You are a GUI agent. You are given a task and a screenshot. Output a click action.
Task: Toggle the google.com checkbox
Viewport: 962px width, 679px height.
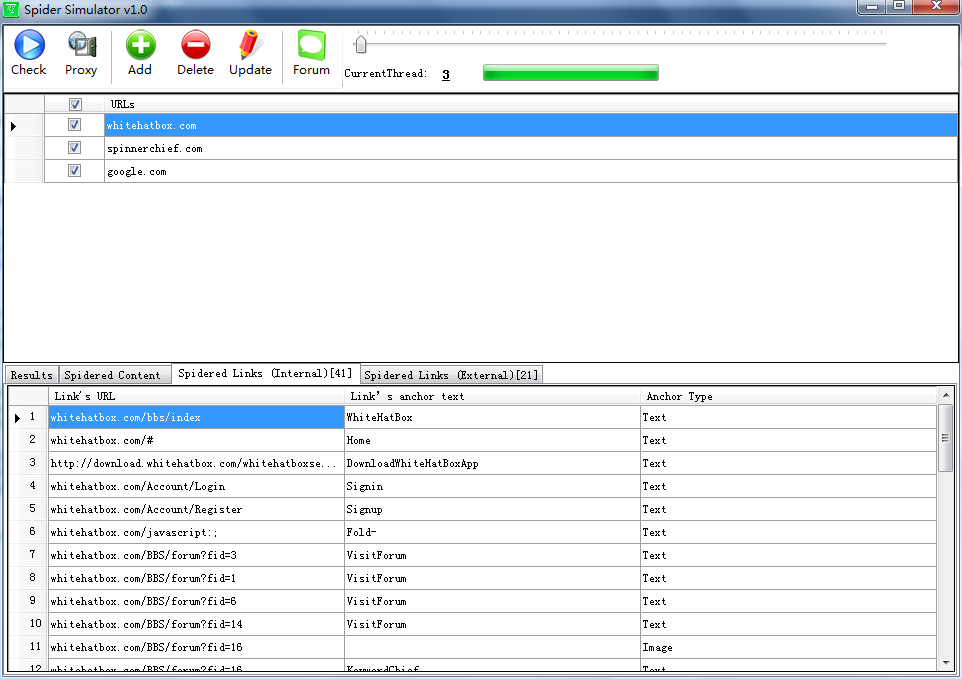pyautogui.click(x=74, y=171)
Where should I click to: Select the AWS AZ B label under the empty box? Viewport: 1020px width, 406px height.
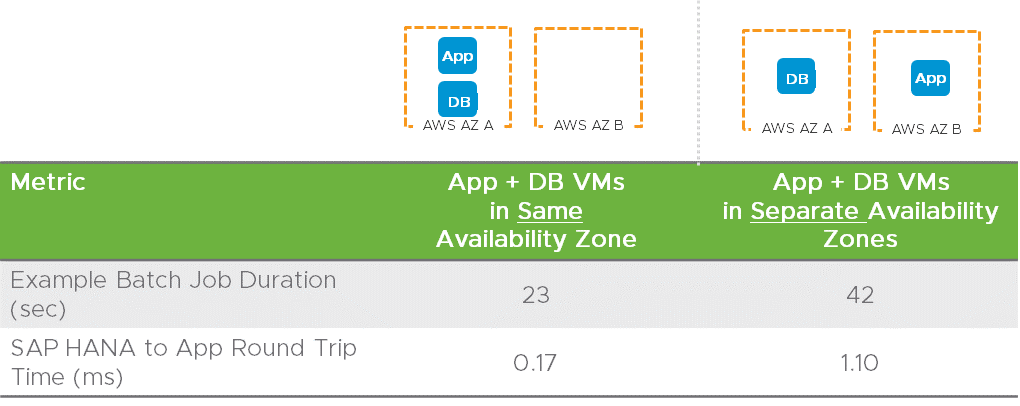click(x=588, y=125)
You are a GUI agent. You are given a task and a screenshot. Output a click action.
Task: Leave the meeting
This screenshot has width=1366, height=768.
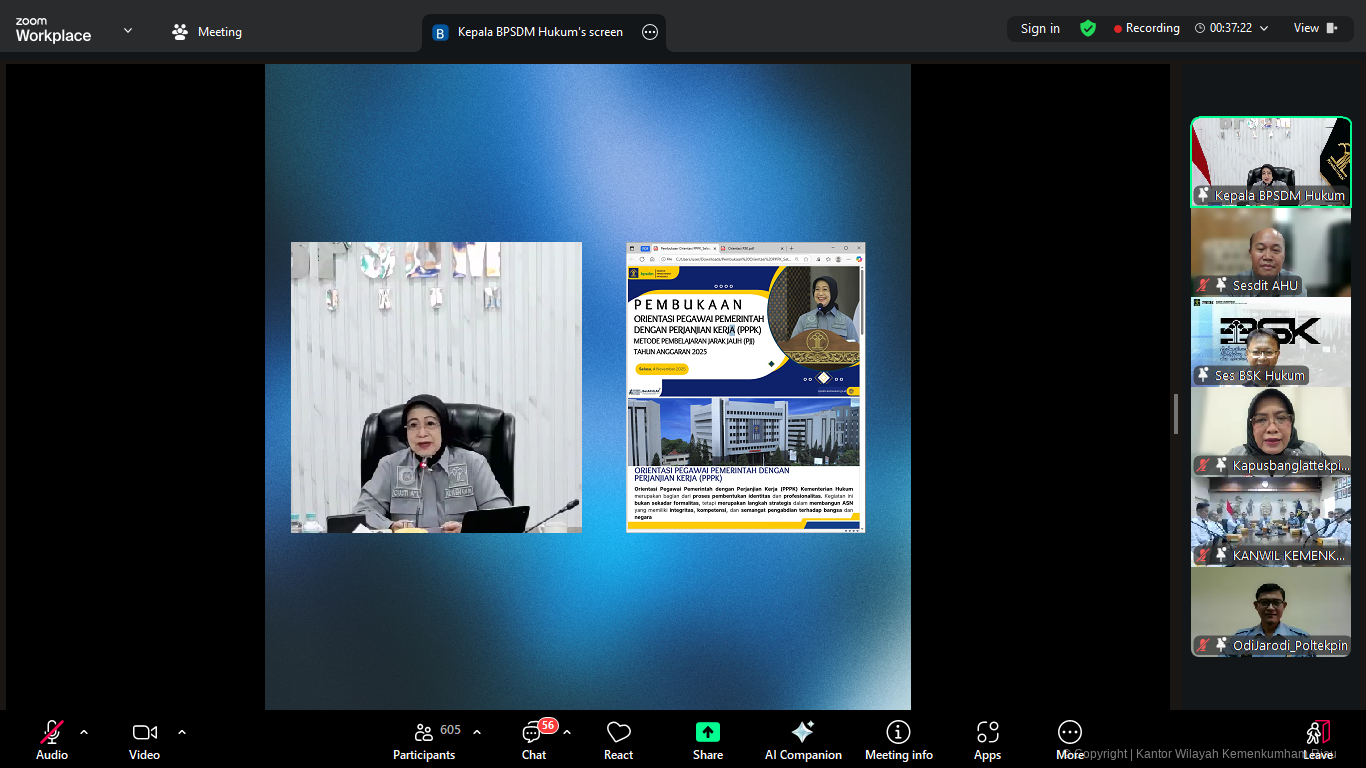(1317, 740)
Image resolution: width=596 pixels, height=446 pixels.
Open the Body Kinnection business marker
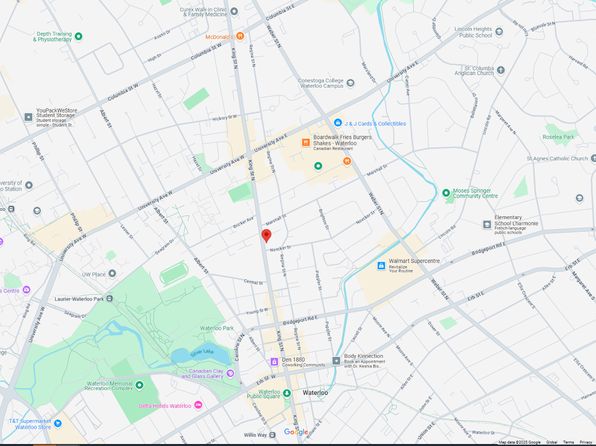[336, 360]
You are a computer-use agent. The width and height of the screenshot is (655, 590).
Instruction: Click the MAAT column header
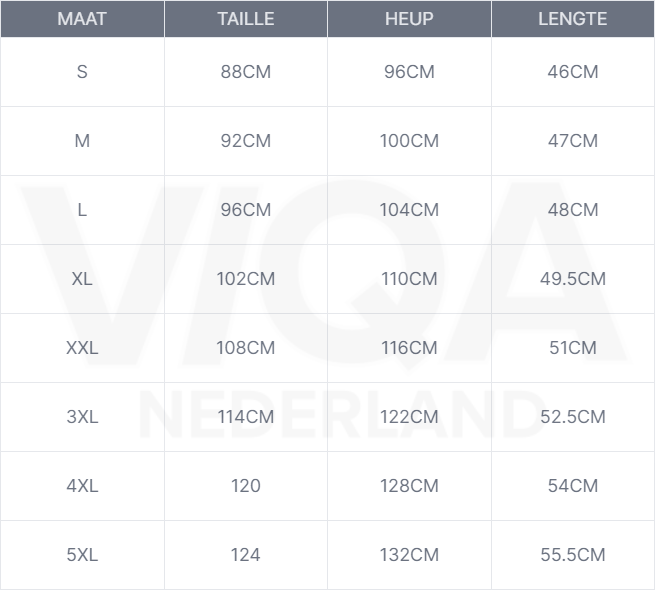tap(82, 19)
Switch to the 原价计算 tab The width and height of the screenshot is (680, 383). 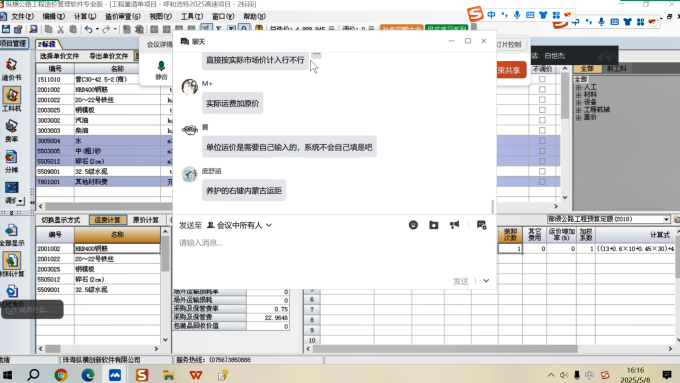click(x=146, y=220)
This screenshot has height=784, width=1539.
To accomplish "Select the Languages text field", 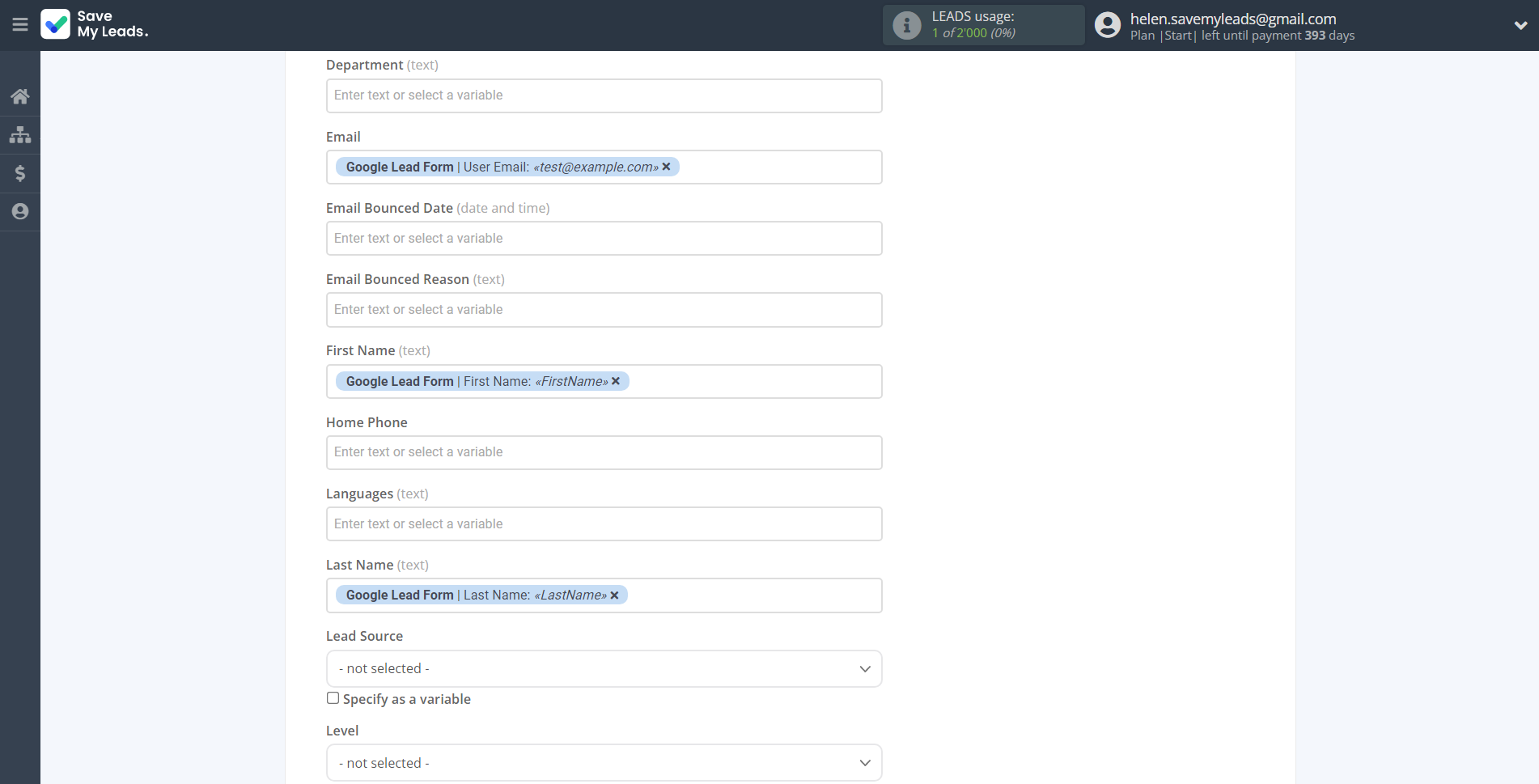I will coord(604,524).
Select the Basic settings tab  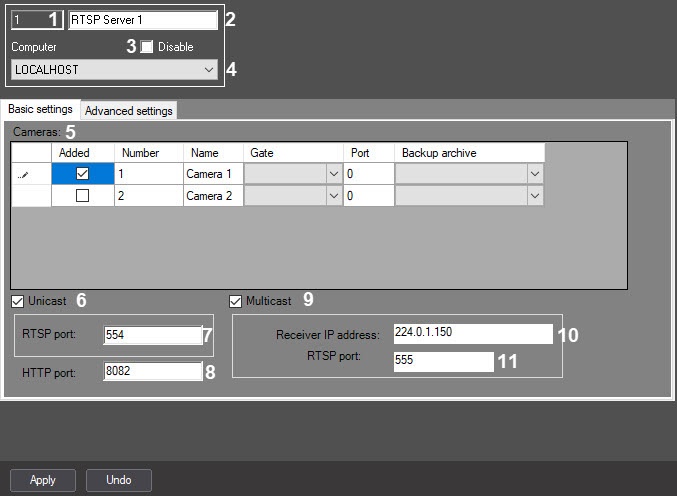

──────

From the top of the listing above, repeat each line exactly until you reach the line containing "Image resolution: width=596", and repeat that one too. Leave the pictures out.

You are a GUI agent. You are given a task and a screenshot. Output a click action.
Task: Toggle the google.com checkbox
Viewport: 962px width, 679px height.
pyautogui.click(x=74, y=171)
Where should I click to: Select the AWS AZ B label under the empty box? Viewport: 1020px width, 406px height.
click(x=588, y=125)
You are a GUI agent. You are given a task and a screenshot. Output a click action.
Task: Leave the meeting
This screenshot has width=1366, height=768.
(1317, 740)
Image resolution: width=596 pixels, height=446 pixels.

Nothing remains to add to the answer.